Lors de notre tour du monde en 2010, nos CTLS étaient capable de rester en l’air 22 heures et de parcourir le 10ème de la circonférence de la terre en un seul bond ! Extended range, le but de ce « projet dans le projet » est de doubler l’autonomie de notre RV-10 et de le rendre capable de telles enjambées si l’envie nous prenait, dans quelques années, de repartir à l’aventure !

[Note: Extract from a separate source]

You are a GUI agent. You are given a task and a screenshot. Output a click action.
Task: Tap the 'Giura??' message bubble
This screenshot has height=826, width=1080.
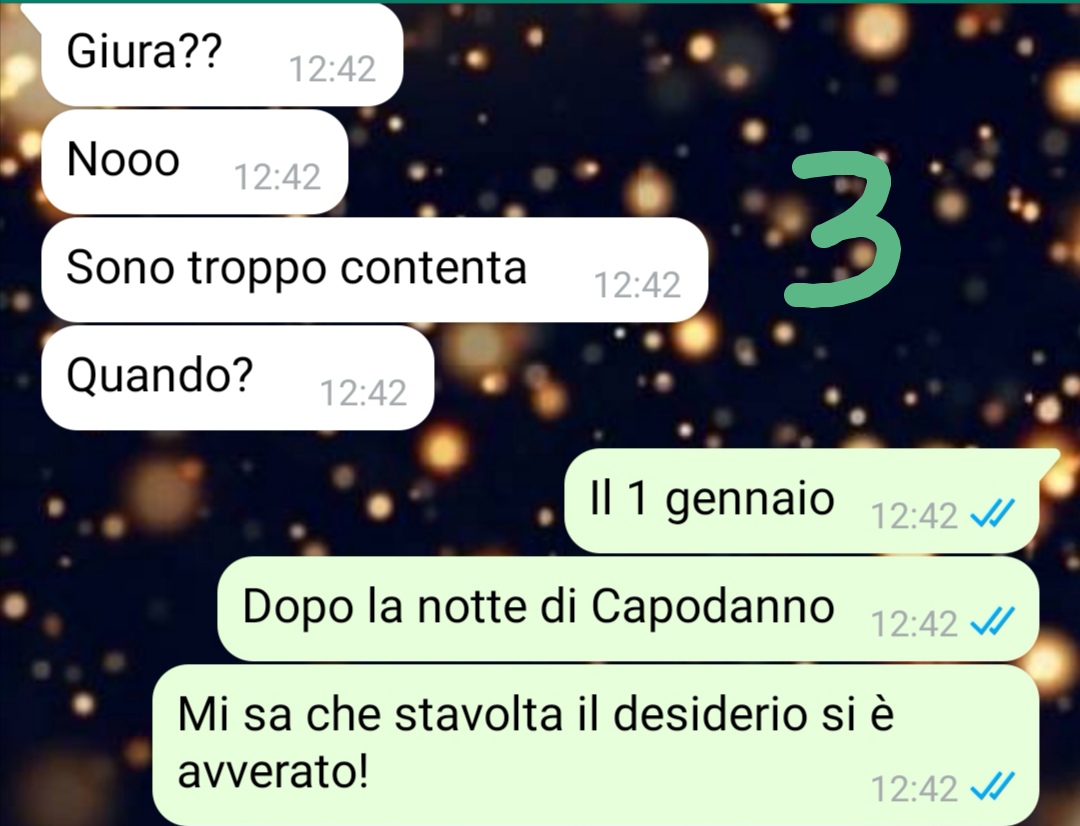(x=222, y=55)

Cela fait plusieurs années que je m’intéresse à cette modification qui consiste à ajouter une paire de réservoir dans le prolongement des réservoirs principaux. Des dizaines de RV volent déjà dans le monde avec cette configuration et des contacts avec plusieurs constructeurs dont Brian Foster en Afrique du Sud, Ashley Miller en Australie ou Michel Gordillo en Espagne m’ont grandement aidé pour finaliser ce projet. Un dossier technique complet a été présenté et approuvé par les autorités, condition sine qua non avant d’entreprendre cette modification majeure.

Le 14 septembre 2019 la construction des réservoirs principaux débute et quelques semaines plus tard le plan de bataille pour fabriquer les réservoirs auxiliaires est prêt. Le manuel de construction est rangé, il ne nous est de plus aucune utilité pour quelques mois, grand saut dans l’inconnu ! Les 3 challenges principaux sont : la fabrication des réservoirs eux-mêmes à partir d’une peau d’aluminium pré-pliée mais non pré-percée, la fixation sur l’âme du longeron et la fixation sur les semelles du longeron en transformant les trous initialement prévus pour des rivets en trous de fixations pour des vis (ce qui rend le réservoir démontable). La difficulté principale étant la précision avec laquelle il faut effectuer ces travaux : 2 ou 3/10 de millimètre pour aligner les 42 trous de fixation sur l’âme du longeron, idem pour les 140 trous entre la semelle supérieure et inférieure et les réservoirs eux-mêmes. C’est moins que l’épaisseur d’un trait de crayon !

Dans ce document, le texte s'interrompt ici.